An Overview of Intel's MMX Technology

Let's suppose we have a gray-scale bitmap image, like the one in Figure 3. Each pixel is stored in one unsigned 8-bit byte contained in an array. Smaller numbers represent darker tones of gray, while larger numbers represent brighter tones. Numbers 0 and 255 represent the pure black and white colors, respectively. For the sake of code simplicity, the images employed in this program (see Listing 2 in the archive file) use Microsoft Windows' gray-scale BMP file format. John Bradley's xv utility can easily be used under Linux to create and display this kind of bitmap image.

To make the image brighter, we just need to add a positive integer (let's say 64 hexadecimal) to each of its pixels. In C, we would have something like this:

#define BRIGHTENING_CONSTANT 0x64
unsigned char bitmap[BITMAP_SIZE];
size_t i;
/* Load image somehow ... */
for(i = 0; i < BITMAP_SIZE; i ++)
  bitmap[i] += BRIGHTENING_CONSTANT;

Figure 4. Brightened Image Using Wraparound Arithmetic

Unfortunately, we end up with the undesired image found in Figure 4. This happens because of wraparound; if the result of the addition overflows (i.e., exceeds 255, which is the upper unsigned 8-bit byte limit), the result is truncated so that only the lower (least significant) bits are considered. For example, adding 100 (64 hexadecimal) to a pixel value of 250 (almost pure white) gives the result shown below.

    250 decimal       11111010 binary
  + 100 decimal    +  01100100 binary
  -------------    ------------------
  = 350 decimal    = 101011110 binary   Overflow
                                        produced
  =  94 decimal    =  01011110 binary   Take the 8
                            least significant bits

The result is 94 which produces a darker gray instead of a brighter one, causing the observable inversion effect.

What we require is that whenever an addition exceeds the maximum limit, the result should saturate (clipped to a predefined data-range limit). In this case, the saturation value is 255, which represents pure white. The following C fragment takes care of saturation:

int sum;
for(i = 0; i < BITMAP_SIZE; i ++)
  {
  sum = bitmap[i] + BRIGHTENING_CONSTANT;
  /* UCHAR_MAX is defined in <limits.h>
   * and is equal to 255u */
  if(sum > UCHAR_MAX)
    bitmap[i] = UCHAR_MAX;
  else
    bitmap[i] = (unsigned char) sum;
  }

Now we obtain the image shown in Figure 5, which is brightened as we wanted.

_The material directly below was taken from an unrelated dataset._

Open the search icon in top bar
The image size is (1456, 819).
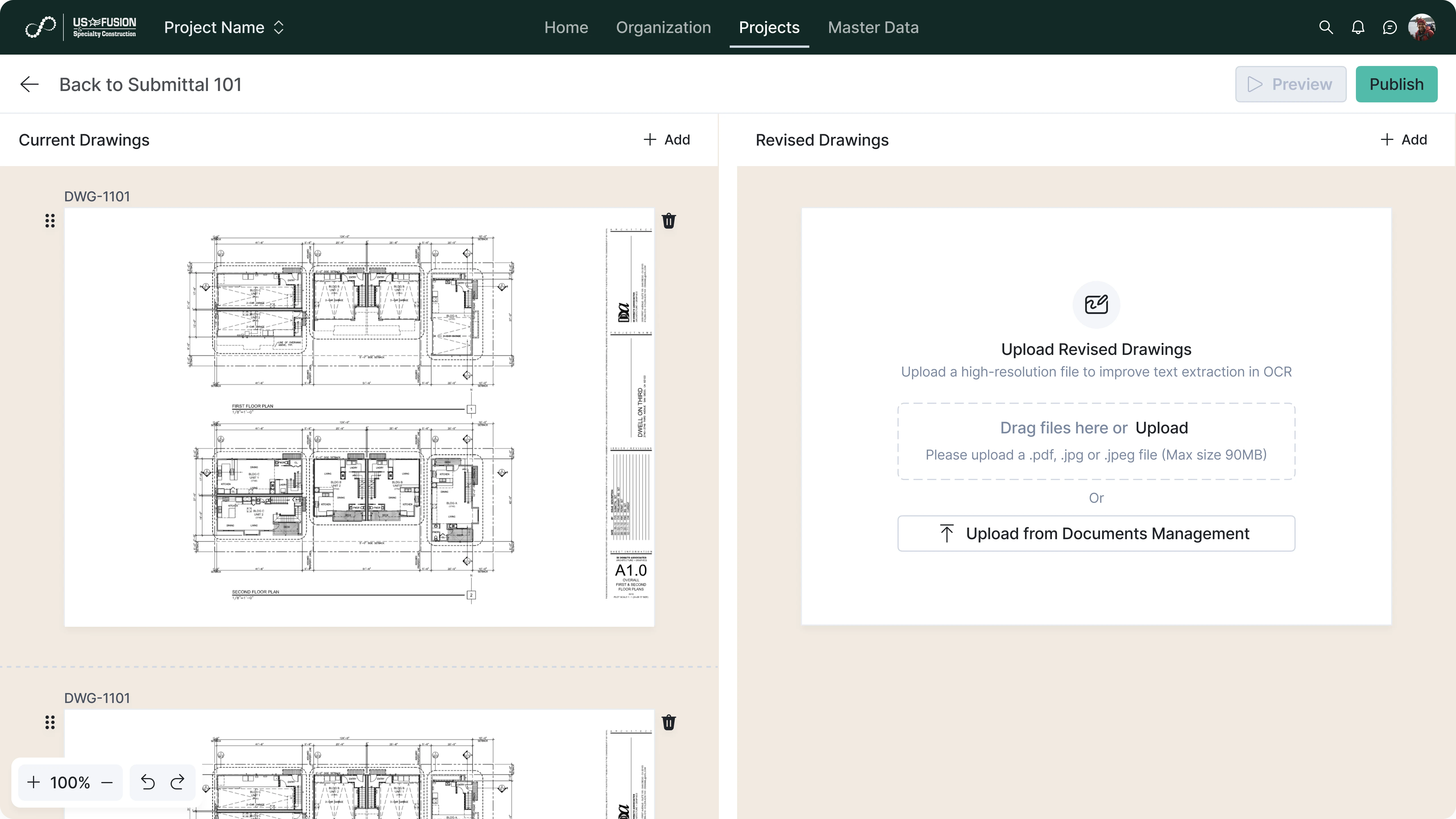1325,27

Figure 5. Brightened Image Using Saturation Arithmetic

Figure 6. Unsigned Byte-Packed Addition with Saturation

MMX technology allows us to do this saturated arithmetic addition on eight unsigned bytes in parallel using just one instruction: paddusb. Figure 6 shows an example of how this instruction works. Our image-brightening algorithm (see Listing 1, starting at line 61) can be described as follows:

The movq MMX instruction used in steps 1 and 3 copies 64 bits from the source operand to the destination operand.

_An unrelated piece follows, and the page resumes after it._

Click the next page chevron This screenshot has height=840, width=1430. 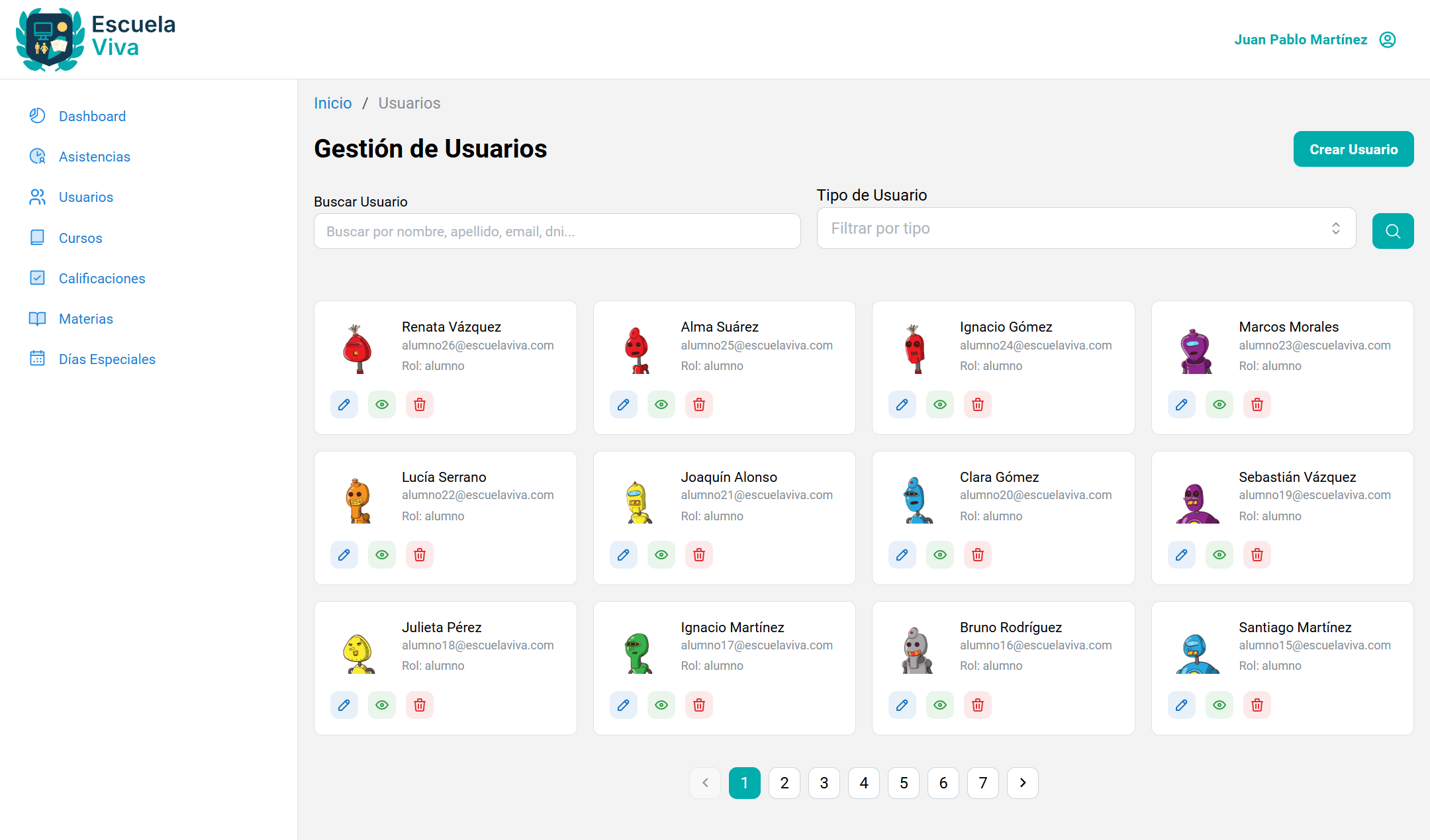tap(1022, 782)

Whenever we finish executing MMX instructions, the emms instruction (Listing 1, line 81) should be used to clear the MMX state. This is an important issue, especially if any floating-point instructions follow in our program. In order to make the MMX technology compatible with existing operating systems and applications, Intel engineers decided the MMX registers should share the same physical space with the floating-point registers. This was considered necessary because, for example, in a multi-tasking operating system such as Linux, whenever a task switch occurs, the running process must have its state preserved in order to be resumed some time in the future. This state preservation involves copying all of the CPU's registers into memory. If you add more registers to the CPU, you must also modify the operating system code that takes care of saving the registers. However, if your new registers are aliased to existing registers, no change is required in the code.

Unfortunately, this workaround in the case of MMX and floating-point registers has a major drawback: you cannot use both types of registers at the same time, simply because they represent two very different types of data. The general rule is you cannot mix MMX and floating-point instructions in the same portions of code. Therefore, the emms instruction is the mechanism of informing the CPU that future floating-point instructions are allowed in the program.